Encourage past clients to leave reviews mentioning specific video types or industries you served. "They produced our training video on time and under budget" is far more persuasive than generic praise. Aim for 20+ reviews; it increases click-through rates by roughly 70%.
Run Targeted Paid Ads on LinkedIn and Google
Organic reach is useful but limited. Allocate $500–$1,000/month to LinkedIn ads targeting decision-makers by job title, company size, and industry. A typical lead acquisition cost in video production runs $150–$400 per qualified inquiry. Test two ads: one showing a completed project with results, one addressing a pain point ("Does your training video feel stale?").
On Google Ads, bid on high-intent terms like "corporate video production [city]," "explainer video services," and "b2b video production." Budget $800–$2,000/month and track which keywords drive calls or form submissions. Use location extensions and call extensions to reduce friction.
Build an Email List From Day One
Every client and prospect inquiry should be added to a monthly email newsletter. Share case studies, video tips ("How to Brief Your Production Company for Maximum Impact"), industry trends, and new services you're offering. Even a 15% open rate on 200 contacts means 30 engaged prospects monthly—some converting within 6–12 months.
Offer a free download—"5-Point Corporate Video Checklist" or a style guide PDF—to capture emails from your site visitors. Promote it in your portfolio section and across social channels.
Get Listed Where Clients Search
Listing your services on platforms like Mercoly helps you show up where corporate buyers actively search for production vendors. These platforms connect you directly to qualified leads and let you showcase your work, rates, and availability in one place. Many businesses filter by location, budget, and turnaround time—being visible there means capturing inquiries you'd otherwise miss.
Frequently Asked Questions
Q: What price should I quote for a basic corporate video? A: Budget videos (single-camera, minimal editing, 1–2 minute length) typically range $2,000–$6,000. Fully produced pieces with multiple locations and graphics run $8,000–$25,000+. Always align pricing with the client's goal and industry.

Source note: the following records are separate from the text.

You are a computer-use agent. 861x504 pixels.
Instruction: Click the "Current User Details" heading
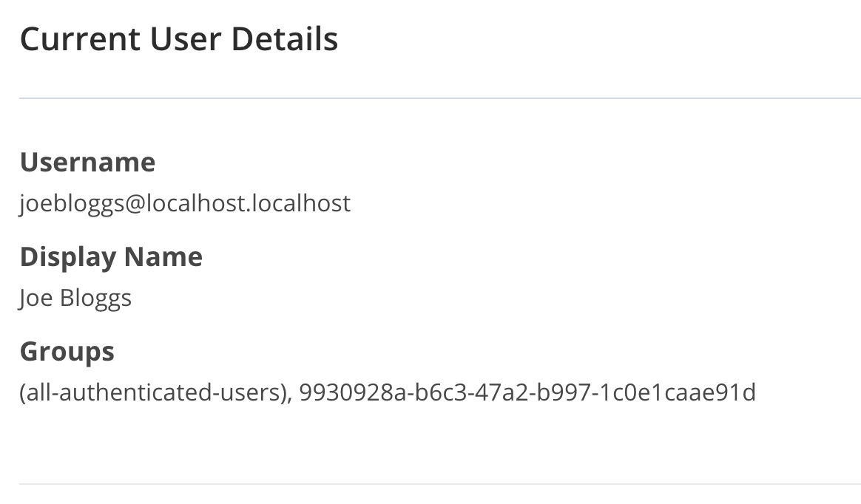(179, 38)
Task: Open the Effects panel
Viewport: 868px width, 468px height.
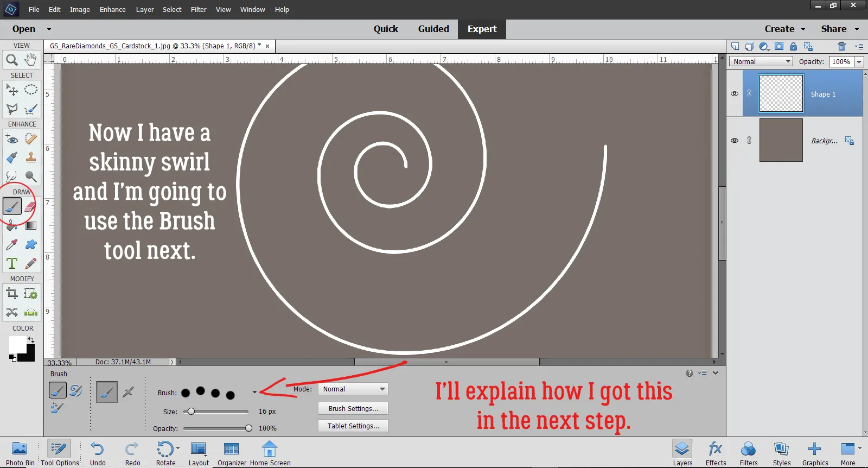Action: [x=716, y=453]
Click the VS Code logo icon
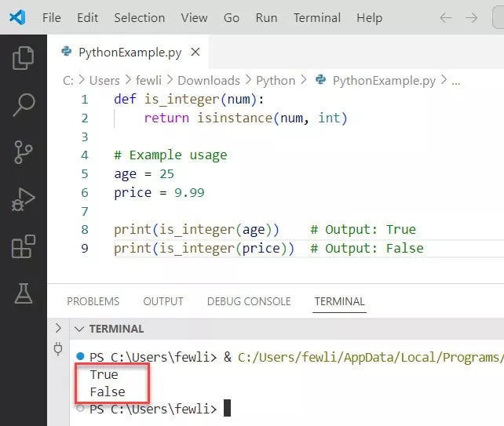This screenshot has height=426, width=504. (x=17, y=17)
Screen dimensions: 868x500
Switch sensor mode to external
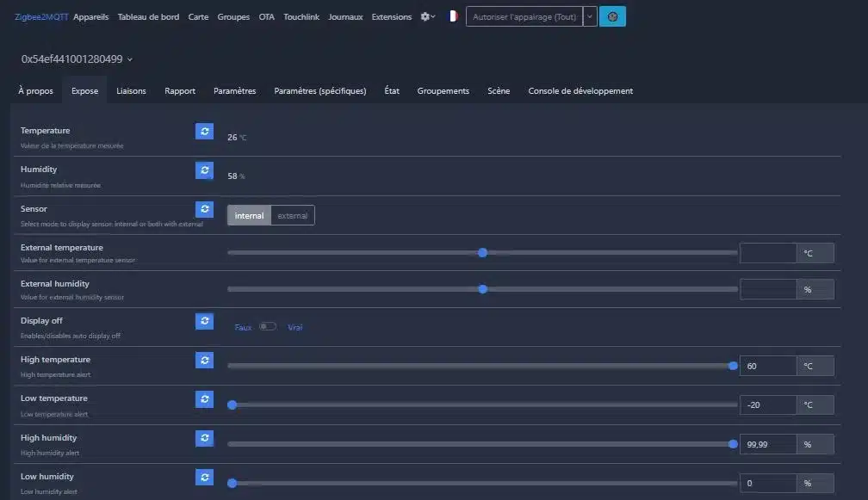[x=293, y=216]
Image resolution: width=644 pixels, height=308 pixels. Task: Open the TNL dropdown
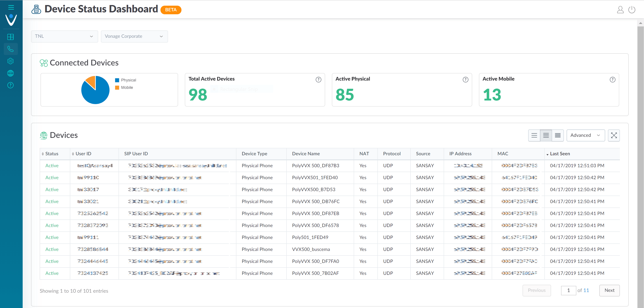tap(65, 37)
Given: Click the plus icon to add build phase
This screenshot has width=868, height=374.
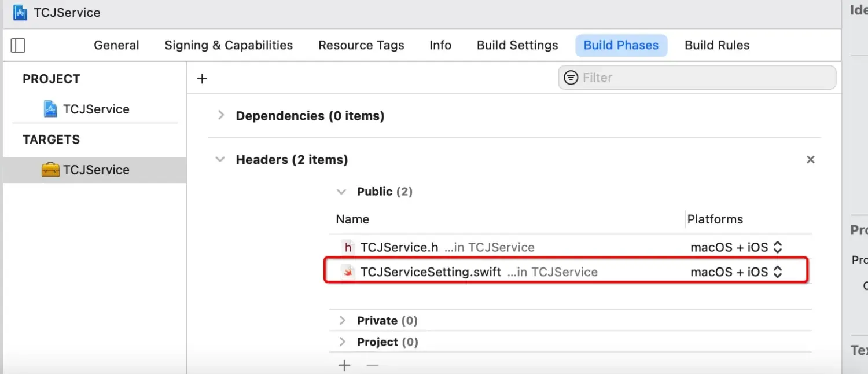Looking at the screenshot, I should 202,79.
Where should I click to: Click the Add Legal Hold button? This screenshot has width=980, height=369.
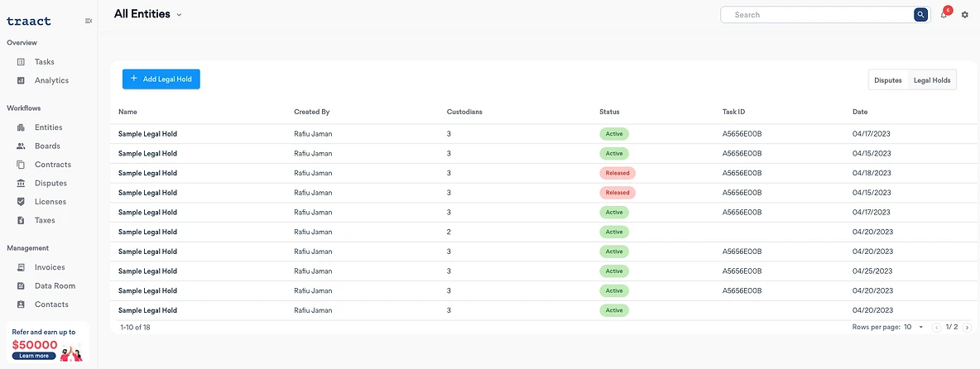[x=161, y=79]
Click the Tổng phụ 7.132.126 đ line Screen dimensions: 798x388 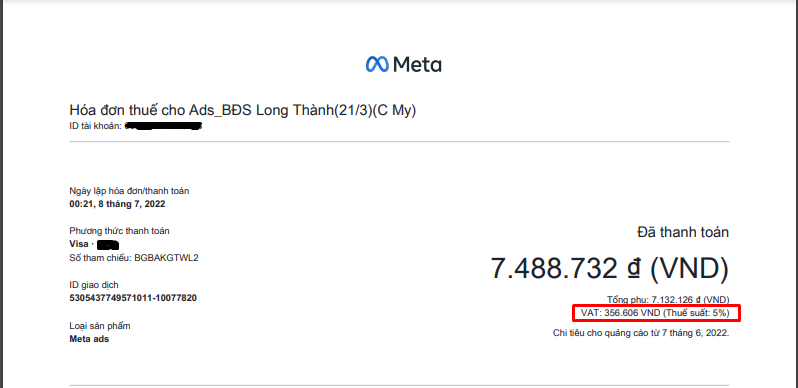[668, 300]
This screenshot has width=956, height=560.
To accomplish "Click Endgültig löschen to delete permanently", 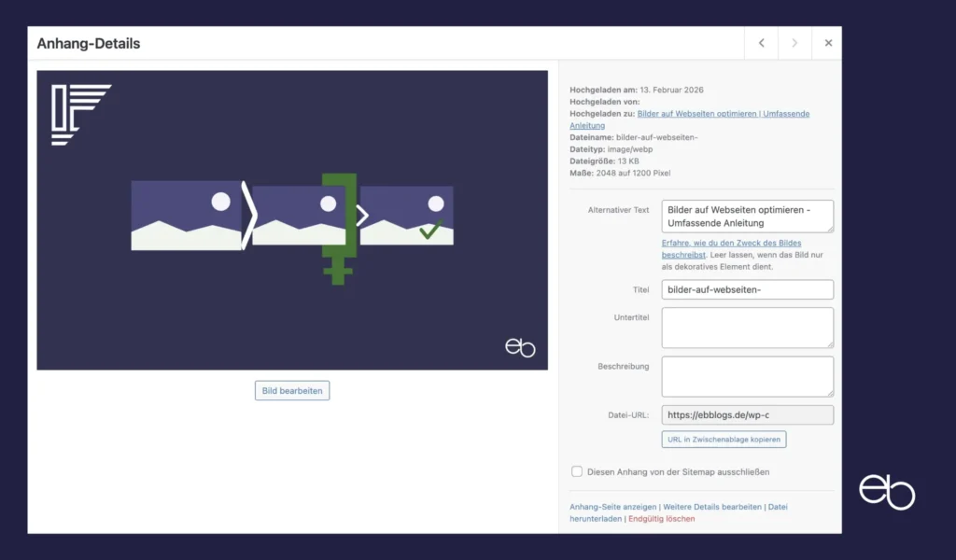I will point(662,518).

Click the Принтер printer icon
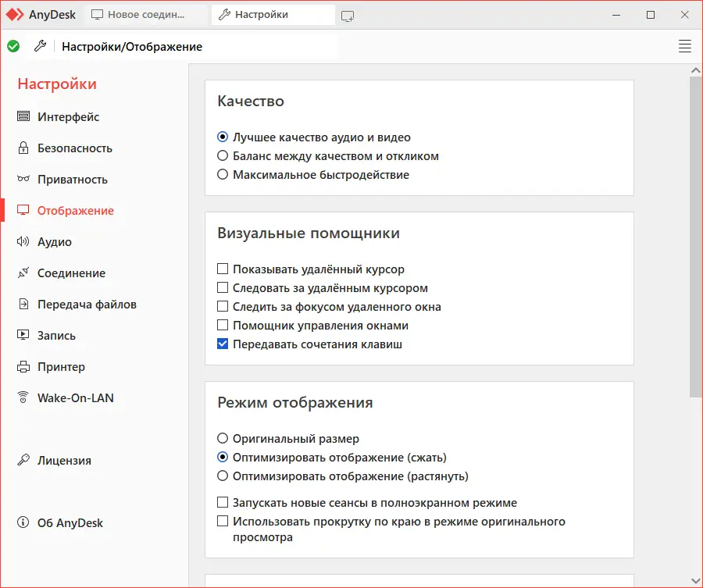click(x=23, y=367)
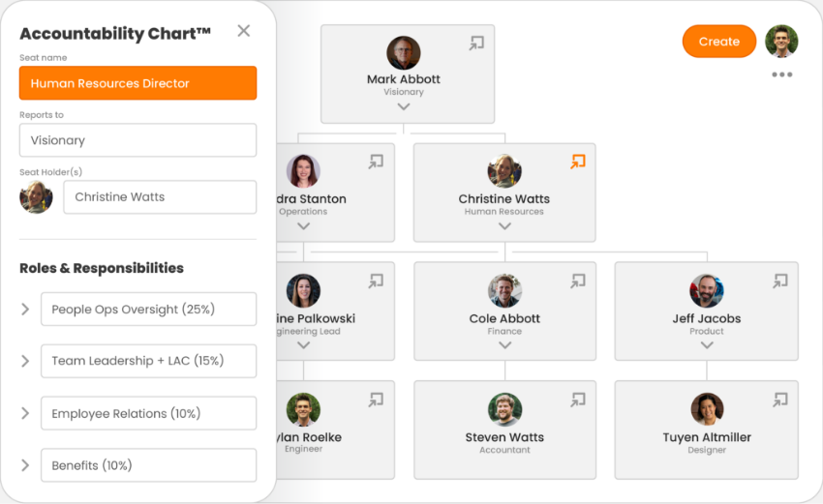Open seat details on Tuyen Altmiller's card

(x=779, y=400)
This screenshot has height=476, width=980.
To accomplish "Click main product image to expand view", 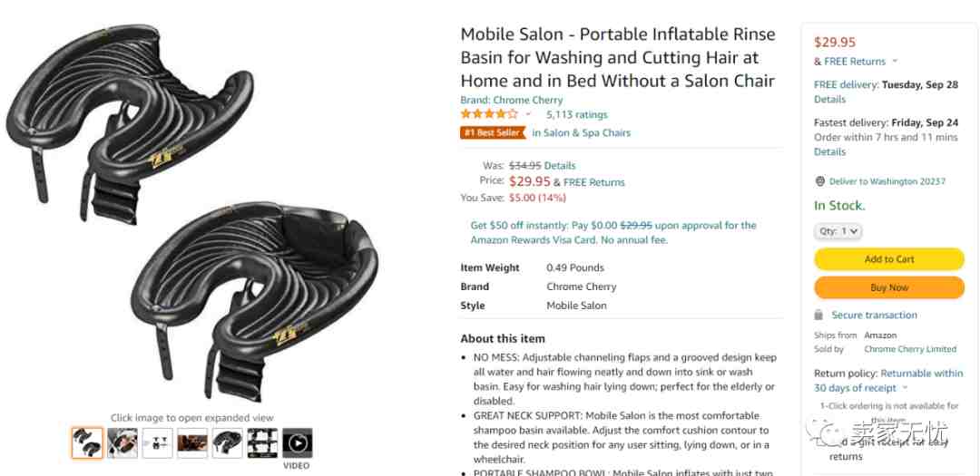I will pos(192,212).
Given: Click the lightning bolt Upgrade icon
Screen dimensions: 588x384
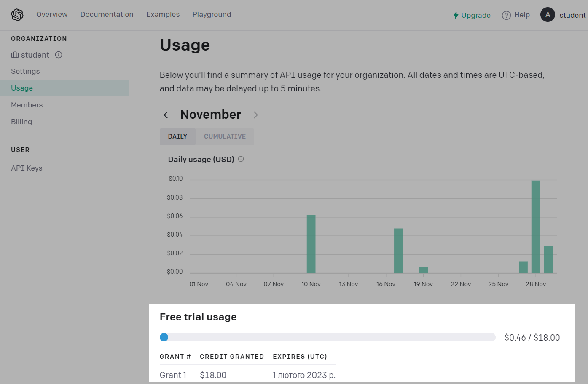Looking at the screenshot, I should coord(455,15).
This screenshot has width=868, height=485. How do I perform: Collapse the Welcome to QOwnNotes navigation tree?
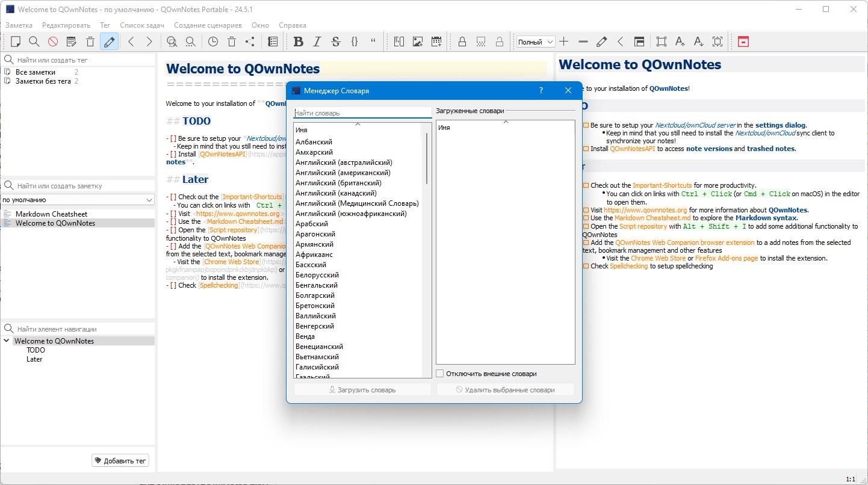7,341
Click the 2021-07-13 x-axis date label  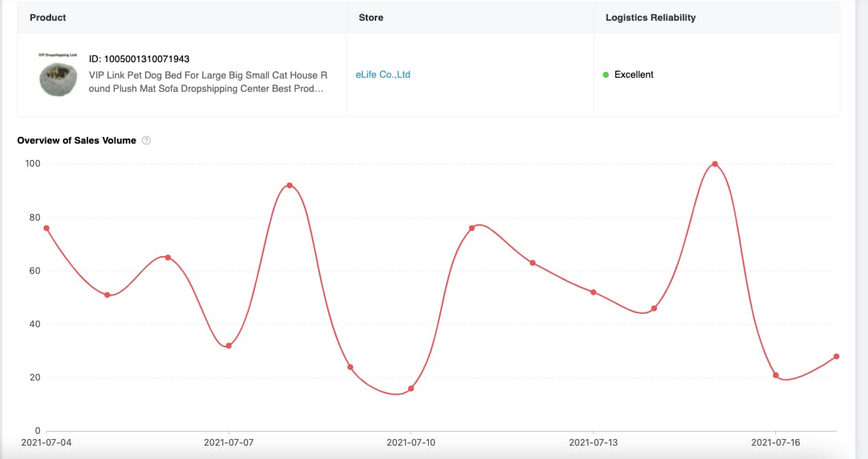593,443
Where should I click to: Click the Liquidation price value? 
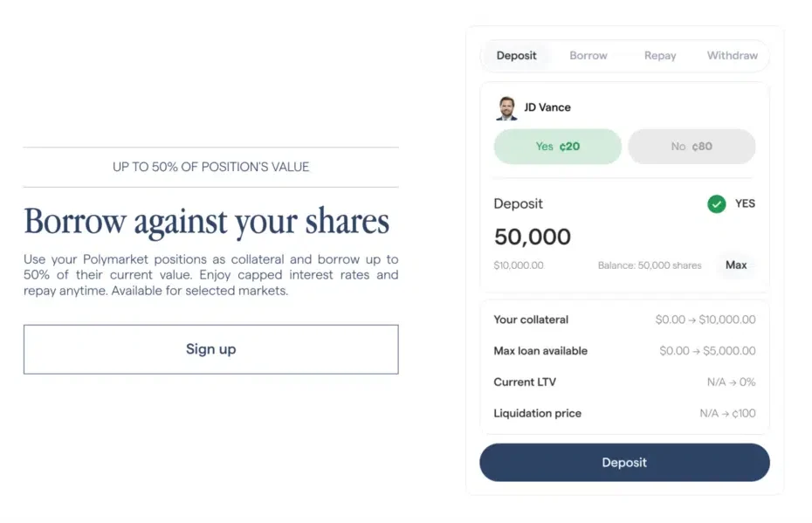(x=727, y=414)
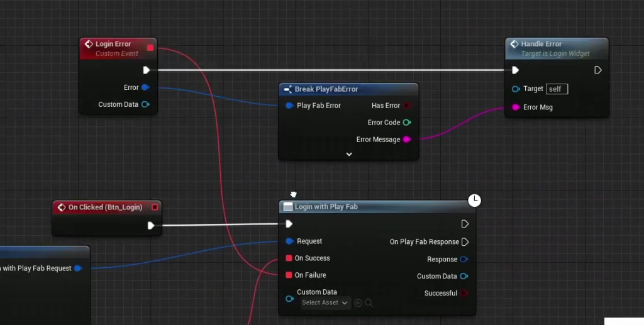Click the Error Msg magenta input pin

click(x=516, y=107)

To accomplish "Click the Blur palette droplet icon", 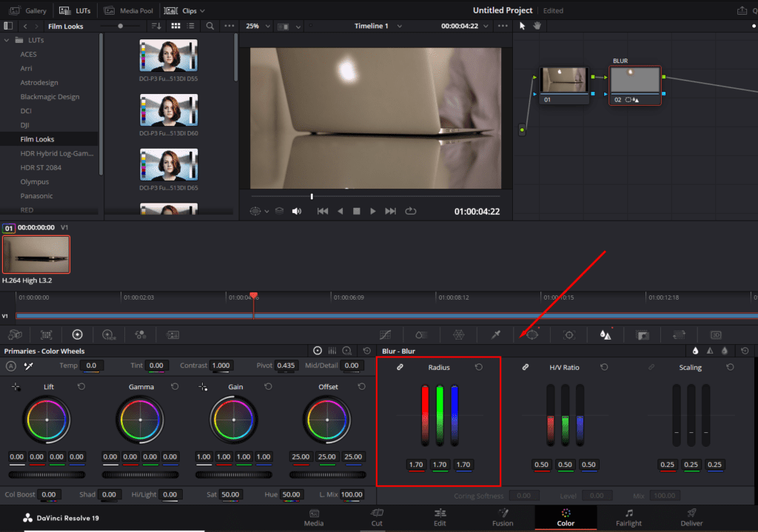I will click(x=606, y=335).
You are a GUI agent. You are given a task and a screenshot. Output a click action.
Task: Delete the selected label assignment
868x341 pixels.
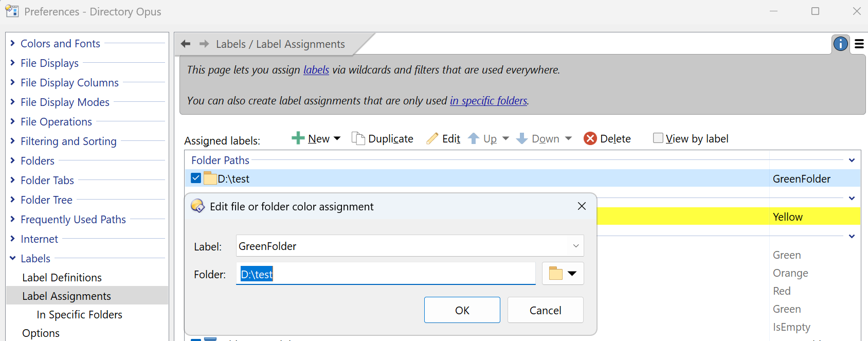point(607,139)
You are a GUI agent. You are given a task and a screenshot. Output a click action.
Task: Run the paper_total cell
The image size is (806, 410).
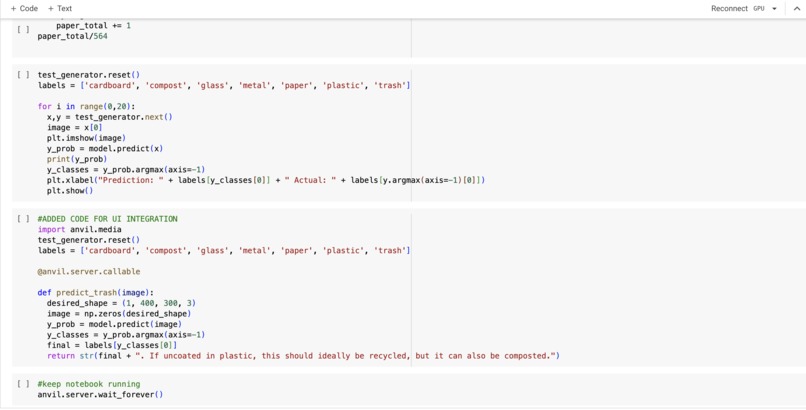pos(23,30)

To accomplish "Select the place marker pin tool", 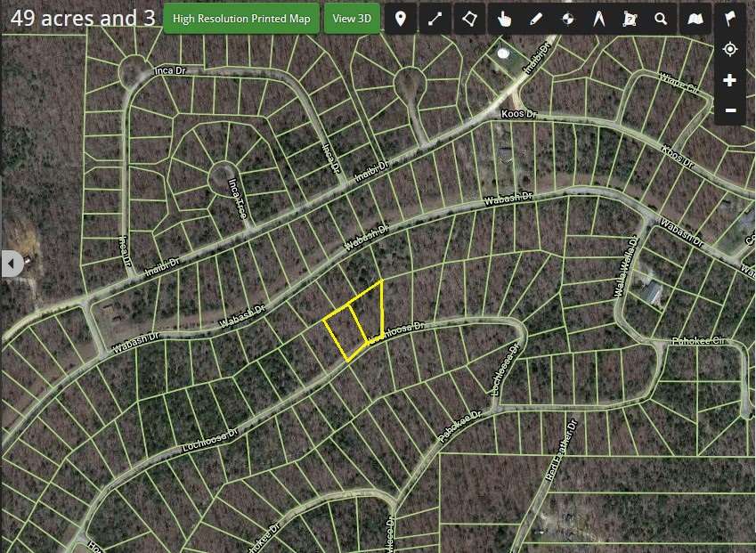I will [x=401, y=19].

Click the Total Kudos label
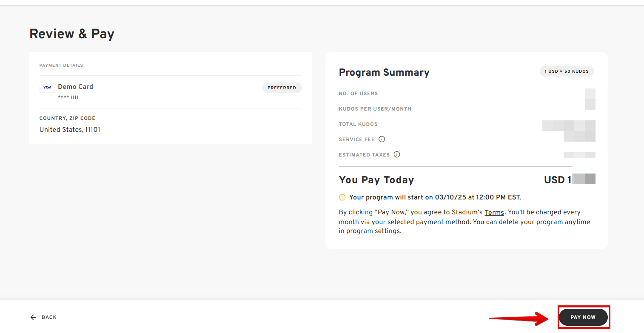(x=358, y=124)
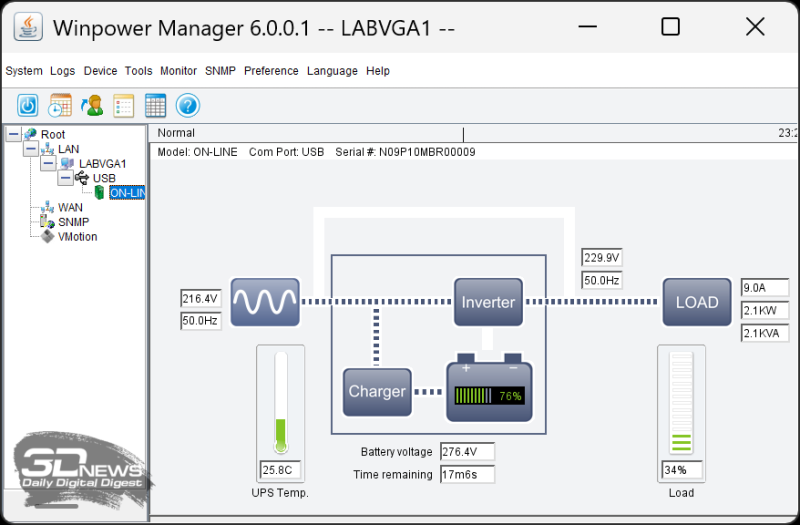Open the event log list toolbar icon
The height and width of the screenshot is (525, 800).
tap(124, 105)
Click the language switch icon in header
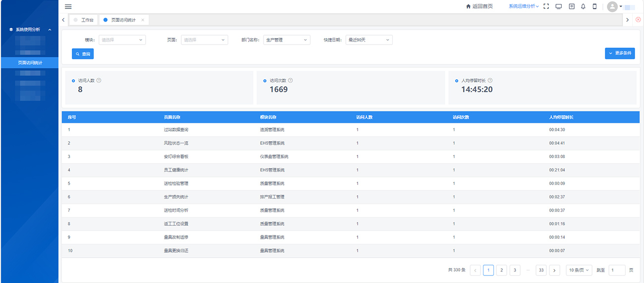Screen dimensions: 644x283 tap(571, 6)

Q: How long should a corporate video be? A: Most corporate videos work best at 1–3 minutes. Training videos can extend to 5–10 minutes. Shorter formats (under 60 seconds) perform better on social platforms and email.
Q: How do I qualify leads before investing time in proposals? A: Ask three questions upfront: What's your budget range, when do you need this completed, and what's the primary goal (awareness, training, conversion)? Unqualified leads lack clarity on at least one of these.
Start with one strategy—either LinkedIn prospecting or optimizing your portfolio site—and scale once you see traction.